[Codegen] Always use ? for non-zero offsets (#19952)

krzysz00 · web-flow · commit 4bc495b112f7 · 2025-02-10T18:52:33.000-06:00
In order to rewrite subspans to buffer descriptors, we might need to be
able to fold offsets into the buffer descriptors. This means that we
need to be able to replace an offset with a different one (specifically
0) because the offset will be applied to the base pointer during buffer
casts. If the offset were dynamic, we can always memref.cast the
dynamic-ness of the offset back in, but we can't replace a static offset
with a different static offset. Therefore, never create buffers that
have a static non-zero offset during bufferization.
diff --git a/compiler/src/iree/compiler/Codegen/Common/FlattenMemRefSubspanPass.cpp b/compiler/src/iree/compiler/Codegen/Common/FlattenMemRefSubspanPass.cpp
@@ -270,6 +270,9 @@ struct FlattenBindingSubspan final
     if (byteOffset && !matchPattern(byteOffset, m_Zero())) {
       elementOffset = convertByteOffsetToElementOffset(
           rewriter, loc, byteOffset, oldType.getElementType());
+      // The element offset needs to look dynamic.
+      elementOffset =
+          getValueOrCreateConstantIndexOp(rewriter, loc, elementOffset);
       AffineExpr s0, s1;
       bindSymbols(rewriter.getContext(), s0, s1);
       linearShape = affine::makeComposedFoldedAffineApply(
diff --git a/compiler/src/iree/compiler/Codegen/Common/test/iree_comprehensive_bufferize.mlir b/compiler/src/iree/compiler/Codegen/Common/test/iree_comprehensive_bufferize.mlir
@@ -212,8 +212,8 @@ func.func @elementwise() {
 //      CHECK: func.func @elementwise()
 //  CHECK-DAG:   %[[CST_TENSOR:.+]] = arith.constant dense_resource<__elided__> : tensor<1x10xf32>
 //  CHECK-DAG:   %[[CST_BUF:.+]] = bufferization.to_memref %[[CST_TENSOR]]

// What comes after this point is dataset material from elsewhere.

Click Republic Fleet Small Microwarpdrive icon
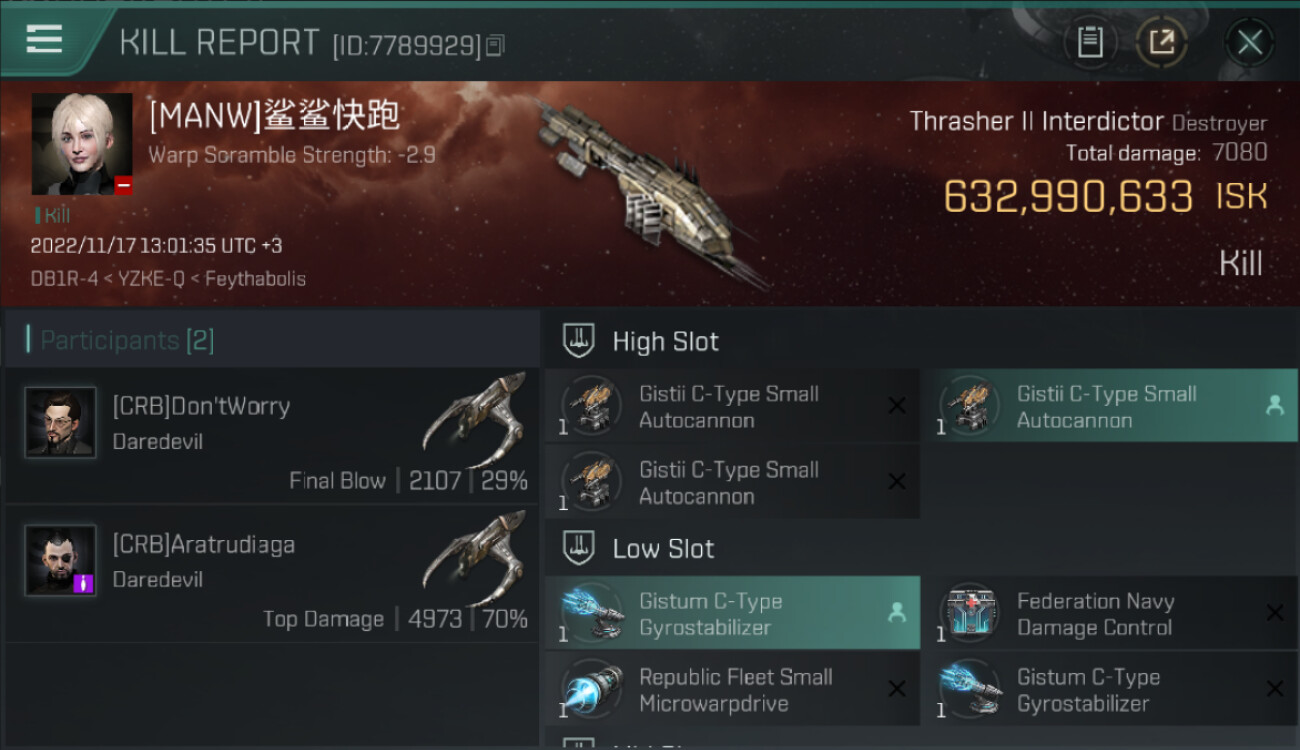 coord(592,690)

-//  CHECK-DAG:   %[[IN_BUF:.+]] = hal.interface.binding.subspan layout({{.+}})  binding(0) {{.+}} : memref<1x10xf32, strided<[10, 1], offset: 128>, #hal.descriptor_type<storage_buffer>>
-//  CHECK-DAG:   %[[OUT_BUF:.+]] = hal.interface.binding.subspan layout({{.+}})  binding(1) {{.+}} : memref<1x10xf32, strided<[10, 1], offset: 16>, #hal.descriptor_type<storage_buffer>>
+//  CHECK-DAG:   %[[IN_BUF:.+]] = hal.interface.binding.subspan layout({{.+}})  binding(0) {{.+}} : memref<1x10xf32, strided<[10, 1], offset: ?>, #hal.descriptor_type<storage_buffer>>
+//  CHECK-DAG:   %[[OUT_BUF:.+]] = hal.interface.binding.subspan layout({{.+}})  binding(1) {{.+}} : memref<1x10xf32, strided<[10, 1], offset: ?>, #hal.descriptor_type<storage_buffer>>
 //      CHECK:   scf.for
 //  CHECK-DAG:     %[[SUB_IN1:.+]] = memref.subview %[[IN_BUF]]
 //  CHECK-DAG:     %[[SUB_OUT1:.+]] = memref.subview %[[OUT_BUF]]

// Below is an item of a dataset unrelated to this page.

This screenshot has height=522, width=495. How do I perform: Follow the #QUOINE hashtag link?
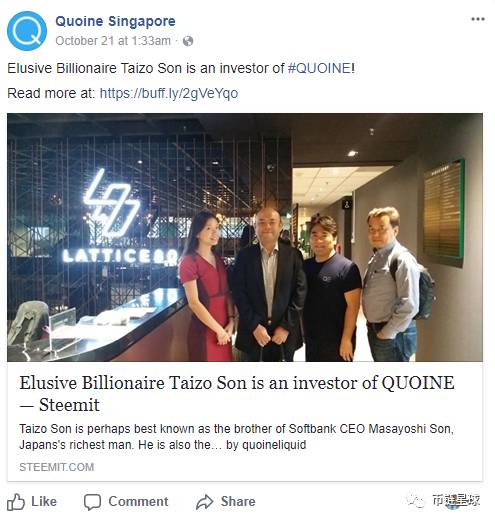319,68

@@ -2589,8 +2589,8 @@ func.func @reduction_ew() {
 }
 
 // CHECK: func.func @reduction_ew
-// CHECK: hal.interface.binding.subspan layout({{.+}}) binding(0) alignment(64) offset(%c5120) : memref<1001xf32, strided<[1], offset: 1280>, #hal.descriptor_type<storage_buffer>>
-// CHECK: hal.interface.binding.subspan layout({{.+}}) binding(0) alignment(64) offset(%c5120) : memref<1x1001xf32, strided<[1001, 1], offset: 1280>, #hal.descriptor_type<storage_buffer>>
+// CHECK: hal.interface.binding.subspan layout({{.+}}) binding(0) alignment(64) offset(%c5120) : memref<1001xf32, strided<[1], offset: ?>, #hal.descriptor_type<storage_buffer>>
+// CHECK: hal.interface.binding.subspan layout({{.+}}) binding(0) alignment(64) offset(%c5120) : memref<1x1001xf32, strided<[1001, 1], offset: ?>, #hal.descriptor_type<storage_buffer>>
 // CHECK: hal.interface.binding.subspan layout({{.+}}) binding(1) alignment(64) offset(%c0) : memref<1x1001xf32, #hal.descriptor_type<storage_buffer>>
 
 // -----
@@ -2714,7 +2714,7 @@ func.func @sub_byte_bufferize_with_offset() {
 // CHECK-LABEL: func.func @sub_byte_bufferize_with_offset()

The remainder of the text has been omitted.